■ **Testo di lettura**:
Custodire, con tenerezza
Un’altra parola chiave del magistero del papa è custodire. Questa parola
prende le mosse dall’atteggiamento di san Giuseppe, che il papa contempla nel
giorno della sua festa, data di inizio del suo ministero petrino. Una custodia
che ha il senso di prendersi cura dell’altro, dal creato fino ai piccoli e ai
poveri.
E’ il custodire l’intero
creato, la bellezza del creato, come ci viene detto nel Libro della Genesi e
come ci ha mostrato san Francesco d’Assisi: è l’avere rispetto per ogni
creatura di Dio e per l’ambiente in cui viviamo.
E’ il custodire la
gente, l’aver cura di tutti, di ogni persona, con amore, specialmente dei
bambini, dei vecchi, di coloro che sono più fragili e che spesso sono nella
periferia del nostro cuore.
E’ l’aver cura l’uno
dell’altro nella famiglia: i coniugi si custodiscono reciprocamente, poi come
genitori si prendono cura dei figli, e col tempo anche i figli diventano
custodi dei genitori.
E’ il vivere con sincerità
le amicizie, che sono un reciproco custodirsi nella confidenza, nel rispetto e
nel bene. In fondo, tutto è affidato alla custodia dell’uomo, ed è una
responsabilità che ci riguarda tutti. Siate custodi dei doni di Dio! …
Ma per “custodire”
dobbiamo anche avere cura di noi stessi!... Custodire vuol dire allora vigilare
sui nostri sentimenti, sul nostro cuore, perché è proprio da lì che escono le
intenzioni buone e cattive: quelle che costruiscono e quelle che distruggono!
Non dobbiamo avere paura della bontà, anzi neanche della tenerezza!
E qui aggiungo, allora,
un’ulteriore annotazione: il prendersi cura, il custodire chiede bontà, chiede
di essere vissuto con tenerezza. Nei Vangeli, san Giuseppe appare come un uomo
forte, coraggioso, lavoratore, ma nel suo animo emerge una grande tenerezza,
che non è la virtù del debole, anzi, al contrario, denota fortezza d’animo e
capacità di attenzione, di compassione, di vera apertura all’altro, capacità di
amore. Non dobbiamo avere timore della bontà, della tenerezza! (Omelia, Martedì, 19 marzo 2013, Solennità di
San Giuseppe)
Da queste ultime parole emerge un’altra parola
che ricorre spesso nel linguaggio del papa: tenerezza. La pronuncia molte
volta, ma soprattutto la mostra visibile nel suoi gesti verso i bambini, gli
ammalati, i carcerati, le donne…
Quale è la virtù più grande? gli è stato chiesto:
“Senz’altro la virtù
dell’amore, di dare spazio agli altri, con animo mite. La mitezza mi seduce
enormemente! Chiedo sempre a Dio di concedermi un cuore mite”. (Libro
intervista, p. 120)
La tenerezza e la mitezza sono il segreto del papa e del suo successo.

■ **Contenuto dei record**:
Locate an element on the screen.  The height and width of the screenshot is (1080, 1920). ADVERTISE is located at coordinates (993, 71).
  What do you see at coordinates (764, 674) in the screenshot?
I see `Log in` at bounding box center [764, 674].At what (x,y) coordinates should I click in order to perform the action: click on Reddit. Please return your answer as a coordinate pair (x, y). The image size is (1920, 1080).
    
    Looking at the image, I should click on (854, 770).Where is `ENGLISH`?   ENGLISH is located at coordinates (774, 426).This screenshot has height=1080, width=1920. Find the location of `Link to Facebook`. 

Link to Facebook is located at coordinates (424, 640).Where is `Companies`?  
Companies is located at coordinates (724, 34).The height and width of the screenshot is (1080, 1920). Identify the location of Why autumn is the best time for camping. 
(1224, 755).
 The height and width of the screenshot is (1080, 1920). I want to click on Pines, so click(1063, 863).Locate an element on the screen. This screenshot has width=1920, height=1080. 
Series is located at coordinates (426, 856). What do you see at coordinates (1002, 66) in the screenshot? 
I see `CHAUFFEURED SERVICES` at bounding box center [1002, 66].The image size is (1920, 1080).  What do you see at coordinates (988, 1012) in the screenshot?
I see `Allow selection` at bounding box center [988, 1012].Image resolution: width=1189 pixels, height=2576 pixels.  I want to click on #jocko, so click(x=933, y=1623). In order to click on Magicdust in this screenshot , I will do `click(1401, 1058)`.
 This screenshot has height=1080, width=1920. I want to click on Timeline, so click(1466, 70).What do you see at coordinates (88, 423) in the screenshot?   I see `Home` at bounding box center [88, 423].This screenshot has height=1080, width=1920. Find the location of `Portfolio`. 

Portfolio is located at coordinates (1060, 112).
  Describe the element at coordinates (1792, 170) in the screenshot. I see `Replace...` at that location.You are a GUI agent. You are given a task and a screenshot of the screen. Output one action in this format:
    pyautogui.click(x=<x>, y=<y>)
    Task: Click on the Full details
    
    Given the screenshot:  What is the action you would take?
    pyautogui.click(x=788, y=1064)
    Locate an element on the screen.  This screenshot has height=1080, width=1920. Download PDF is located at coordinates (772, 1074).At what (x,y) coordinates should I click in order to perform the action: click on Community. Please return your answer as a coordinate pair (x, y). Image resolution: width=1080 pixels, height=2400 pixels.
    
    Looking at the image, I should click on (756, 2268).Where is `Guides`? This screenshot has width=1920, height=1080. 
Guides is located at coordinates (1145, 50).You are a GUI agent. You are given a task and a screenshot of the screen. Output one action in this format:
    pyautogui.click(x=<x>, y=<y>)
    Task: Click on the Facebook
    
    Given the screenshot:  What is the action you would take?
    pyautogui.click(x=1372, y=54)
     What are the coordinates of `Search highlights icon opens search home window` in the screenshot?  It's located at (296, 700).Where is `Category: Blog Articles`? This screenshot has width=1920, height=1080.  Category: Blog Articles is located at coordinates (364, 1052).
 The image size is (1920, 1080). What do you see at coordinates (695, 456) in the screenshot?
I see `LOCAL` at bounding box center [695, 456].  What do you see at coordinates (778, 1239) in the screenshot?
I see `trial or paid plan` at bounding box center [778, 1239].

■ **Compito da svolgere**: Riporta senza modifiche il tratto del testo sul custodire con tenerezza che va da "Non dobbiamo avere paura" fino a "San Giuseppe)".

■ **Spazio risposta**:
Non dobbiamo avere paura della bontà, anzi neanche della tenerezza!
E qui aggiungo, allora,
un’ulteriore annotazione: il prendersi cura, il custodire chiede bontà, chiede
di essere vissuto con tenerezza. Nei Vangeli, san Giuseppe appare come un uomo
forte, coraggioso, lavoratore, ma nel suo animo emerge una grande tenerezza,
che non è la virtù del debole, anzi, al contrario, denota fortezza d’animo e
capacità di attenzione, di compassione, di vera apertura all’altro, capacità di
amore. Non dobbiamo avere timore della bontà, della tenerezza! (Omelia, Martedì, 19 marzo 2013, Solennità di
San Giuseppe)